それからというもの、40年近くのブランクが全くなかったかのように、
高校時代、一緒にお弁当を食べながら勉強や進路の話や先生への不満、
かっこいい男子の話などをしていた頃と全く変わらず、
再び、ランチを共にするようになりました。
私は、介護が全て終了しましたが、彼女はまだ少し抱えているので、
彼女の楽な時に、「ランチしよう。
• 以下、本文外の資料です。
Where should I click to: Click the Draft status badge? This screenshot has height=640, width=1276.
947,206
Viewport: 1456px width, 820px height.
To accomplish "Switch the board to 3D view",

」とメールしてきて、
二人のスケジュールをすり合わせて会います。
ただ、2時間程、食事をして終わるというのではなく、
同業者ではない為に、仕事の話も気楽にできるし、
お互いの家族の話、介護の話で共感し合ったり、
お互いに口は堅いので、他人にはあまり言えない話を安心してできたり、
女性同士にありがちな、対抗意識や見え等も全くない、本当に貴重な、
得難い大切な親友との幸せなひと時です。

中には、同じように学生時代からしばらくのブランクがあって、
久しぶりに会う友人でも、長い人生経験の間に人柄がすっかり変わって、
「こんな人じゃなかったのに・・・」と、寂しくなることもあります。
自分の持ち物や身につけているものの自慢や、子供や孫の自慢以外、
他に話題が無いのかなと思える「自分が一番タイプ」の人。
反対に、自分の人生や体調が不幸の極みで、あなたなんかいいわね、と、
「隣の芝生の青さばかりが気になる、やっかみタイプ」の人・・・
いずれにしても、「自己」に執着し過ぎで、前を向いてなく、
話をしていても疲れを感じるので、通り一遍のお付き合いのみに、
なってしまいます。

彼女と私は、色々話してみると、お互いそれぞれに波乱のある人生で、
決して順風満帆とは言えず、しんどくて辛い時期も、
乗り越えてきていますが、二人ともに共通しているのは、
どんな時もポジティブで、明るく、カラッとあっさりとしている点のようです。
「大変だったんよ〜」と言いつつも、なんかあまり大変じゃなかったように、
ケロッとして笑いながら話し、一つの事に執着したり、グチグチしたりもない、
要するに感情が同じ場所に長く停滞せず、常に前を向いている。
だから、お互いに対して違和感を覚えないので、
どんなに話をしても一向に疲れないのかもしれません。
お互いに忙しい日々の狭間で、夢中で食べてしゃべって、
「うわ〜もうこんな時間!」と、慌てて帰る用意をし、
「また、会おうね!」と言って別れます。

佳き友を持つことは、人生の財産ですが、
特にひと歳とってからの佳き友は、とても大切です。
さまざまなしがらみに縛られている家族とは違った、
「ゆるふわ」の触れ合いです。
今後も、二人で歳を重ねながら、ずっと「ゆるふわ」の触れ合いを、
続けていければと思っています。